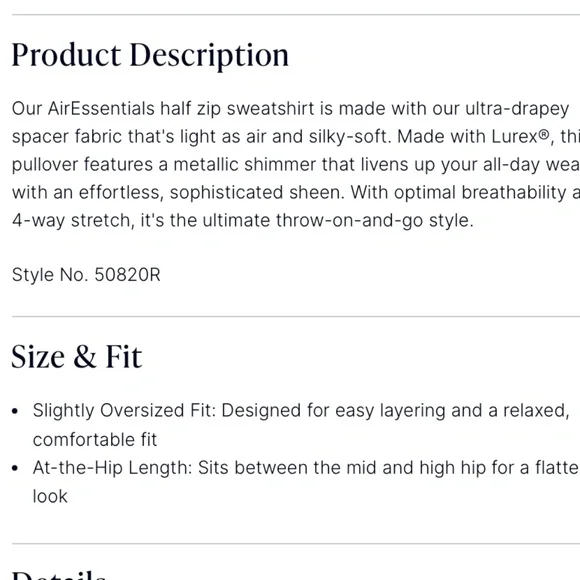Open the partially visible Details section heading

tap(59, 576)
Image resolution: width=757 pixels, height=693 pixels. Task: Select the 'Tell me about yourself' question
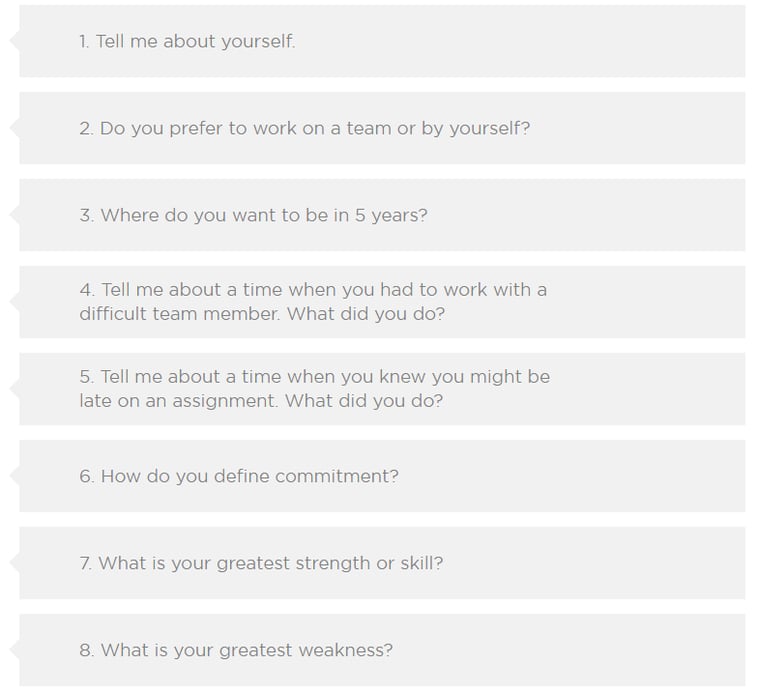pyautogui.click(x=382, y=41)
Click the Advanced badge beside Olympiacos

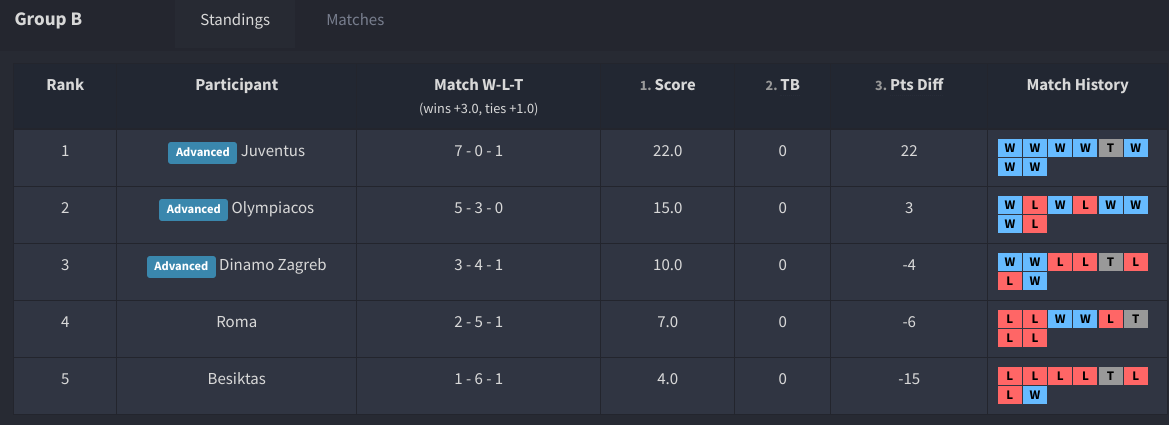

■ Problem to solve
The line that contains "Image resolution: width=757" begins the part to retype, and the last line of the records above ends it. Retype both and everything between, exactly, without the pictures.

■ Result for this task
Image resolution: width=757 pixels, height=693 pixels. Task: Select the 'Tell me about yourself' question
pyautogui.click(x=382, y=41)
Click the Advanced badge beside Olympiacos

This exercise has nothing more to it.